The GM website sucks. They need to get WAY more pictures for their cars.


----------



## 70AARCUDA (Nov 14, 2010)

...that's *why* they're called "teaser" pictures...to "tease" us.


----------



## montana (Nov 12, 2010)

the cruze eco pictures look good, nothing crazy. It has a professional feel to it being its shot in a studio. But if they mixed it up with some nice background outside at a beach for example that would make it a lot more eye catchy. 

on another note, the shifter looks good. Has a nice sporty look mixed with class


----------



## gordio (Nov 26, 2010)

montana said:


> the cruze eco pictures look good, nothing crazy. It has a professional feel to it being its shot in a studio. But if they mixed it up with some nice background outside at a beach for example that would make it a lot more eye catchy.
> 
> on another note, the shifter looks good. Has a nice sporty look mixed with class


There's somethign about the overall look of the car that's basic yet it looks good. It's hard to describe it. I think it just looks *right.* I'm a honda guy I've been disappointed with so many american cars but this one's look hits the spot.

the interior is just drop dead gorgeous


----------



## 70AARCUDA (Nov 14, 2010)

...personally, I'd be rather _hesitant_ to base any "buying" decisions upon the visual aethestics of a gear shift knob (wink,wink).


----------



## CRUISE-CRUZE (Nov 8, 2010)

gordio said:


> 2011 Chevrolet Cruze Eco 0 -- Autoblog
> 
> I love this pic (the 2nd to the last). I love how there's a green circle around gear #6 *drooolio* anyone has closeup shots of the shifter?


 
Here it is:
2011 Chevrolet Cruze 
2011 Chevrolet Cruze


----------



## gordio (Nov 26, 2010)

CRUISE-CRUZE said:


> Here it is:
> 
> 
> 
> ...


thanks droool i wanna take a bite out of it


----------



## Ninety8NeonACR (Dec 25, 2010)




----------



## LARRY01Z28 (Dec 4, 2010)

that does look cool


----------



## luv2cruze (Dec 15, 2010)

But what does the auto one look like? I'm getting mine in auto.. 

I do agree, they need to get up-to-date with the pics. Most of what we see are European or U.S models, and being Canadian it doesn't help me much


----------



## jhill98 (Nov 23, 2010)

That shifter knob has been in my hand all day. I just have to remember the #6 gear. My Saturn only has 5sp, and I just can't get my head around it. Hopefully I don't get too used to it and put the Saturn into Reverse. Although I can't tell you how many times today I've pull it in 6th to go backward. =)


----------



## IcedECO (Jan 17, 2011)

Why does the connectivity or driver convenience package show up in that photo? In order to get those on the ECO, you are required to choose the automatic. You can't have those with a manual.


----------



## 70AARCUDA (Nov 14, 2010)

...I believe the pre-production "mule" cars can and often do have just about everything loaded up, just to make sure things all fit and work together.

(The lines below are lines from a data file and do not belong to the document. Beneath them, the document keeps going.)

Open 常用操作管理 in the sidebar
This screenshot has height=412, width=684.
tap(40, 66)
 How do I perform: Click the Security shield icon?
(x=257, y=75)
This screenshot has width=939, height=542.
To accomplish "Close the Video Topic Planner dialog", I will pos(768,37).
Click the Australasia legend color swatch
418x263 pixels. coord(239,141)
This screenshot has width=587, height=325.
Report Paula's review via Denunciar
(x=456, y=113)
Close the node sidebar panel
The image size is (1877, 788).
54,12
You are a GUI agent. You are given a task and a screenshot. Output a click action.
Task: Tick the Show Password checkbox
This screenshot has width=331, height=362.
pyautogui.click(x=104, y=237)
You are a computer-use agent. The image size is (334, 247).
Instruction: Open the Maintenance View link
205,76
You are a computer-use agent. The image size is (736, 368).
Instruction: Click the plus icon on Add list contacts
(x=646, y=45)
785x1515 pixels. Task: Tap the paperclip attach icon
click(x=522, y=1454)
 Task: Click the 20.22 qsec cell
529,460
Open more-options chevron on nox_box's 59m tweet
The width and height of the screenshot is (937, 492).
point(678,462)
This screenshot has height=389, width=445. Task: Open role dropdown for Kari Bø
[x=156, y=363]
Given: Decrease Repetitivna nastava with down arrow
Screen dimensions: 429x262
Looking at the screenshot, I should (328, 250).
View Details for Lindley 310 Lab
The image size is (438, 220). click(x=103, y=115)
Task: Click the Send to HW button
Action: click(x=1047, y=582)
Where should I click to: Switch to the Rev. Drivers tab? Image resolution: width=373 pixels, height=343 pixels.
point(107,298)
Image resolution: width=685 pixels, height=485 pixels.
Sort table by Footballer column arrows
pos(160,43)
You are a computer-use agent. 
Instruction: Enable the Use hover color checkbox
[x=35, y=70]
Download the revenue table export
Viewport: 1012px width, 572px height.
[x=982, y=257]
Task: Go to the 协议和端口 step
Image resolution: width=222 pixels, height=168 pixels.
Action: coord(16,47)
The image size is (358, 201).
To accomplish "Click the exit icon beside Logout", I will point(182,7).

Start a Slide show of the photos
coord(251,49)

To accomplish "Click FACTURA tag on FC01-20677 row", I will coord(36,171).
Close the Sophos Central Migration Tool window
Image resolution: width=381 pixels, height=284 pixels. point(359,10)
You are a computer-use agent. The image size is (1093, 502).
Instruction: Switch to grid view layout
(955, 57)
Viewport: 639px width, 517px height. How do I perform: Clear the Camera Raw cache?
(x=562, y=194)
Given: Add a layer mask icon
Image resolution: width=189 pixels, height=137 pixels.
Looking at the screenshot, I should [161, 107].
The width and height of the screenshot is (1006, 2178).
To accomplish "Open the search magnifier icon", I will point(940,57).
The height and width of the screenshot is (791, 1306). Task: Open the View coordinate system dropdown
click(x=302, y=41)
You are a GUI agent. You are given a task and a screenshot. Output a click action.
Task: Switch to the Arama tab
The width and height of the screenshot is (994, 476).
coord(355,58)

...someone from GM please add more details (help)!


----------



## Ninety8NeonACR (Dec 25, 2010)

You can order the connectivity plus cruise with the manual transmission just not the driver convenience package.


----------



## luv2cruze (Dec 15, 2010)

For Canadians: Driver Convenience Pkg isn't available on the CDN ECO models, manual or automatic. However the ECO does come standard with the Auto-Dimming Mirror, which is included in the Convenience Pkg.


----------



## 70AARCUDA (Nov 14, 2010)

...does the *green* area under the "6" light up when you're in 6th gear?


----------



## BustedCrank (Jan 16, 2011)

Nope. I thought about how to get it to, but would require more work then its worth i think. I like the way it feels though, doesn't seem like it should be in a little four door sedan. Vette maybe, but not an eco version of a little grocery getter.

As stated before, you can get the connectivity with the manual eco, but not the driver convenience package, because of the remote start.


----------



## 70AARCUDA (Nov 14, 2010)

BustedCrank said:


> Nope. I thought about how to get it to, but would require more work then its worth i think. I like the way it feels though, doesn't seem like it should be in a little four door sedan. Vette maybe, but not an eco version of a little grocery getter.
> 
> As stated before, you can get the connectivity with the manual eco, but not the driver convenience package, because of the *remote start*.


...with an Eco 6-speed automatic, this exclusion is changed isn't it?


----------



## BustedCrank (Jan 16, 2011)

Yes


----------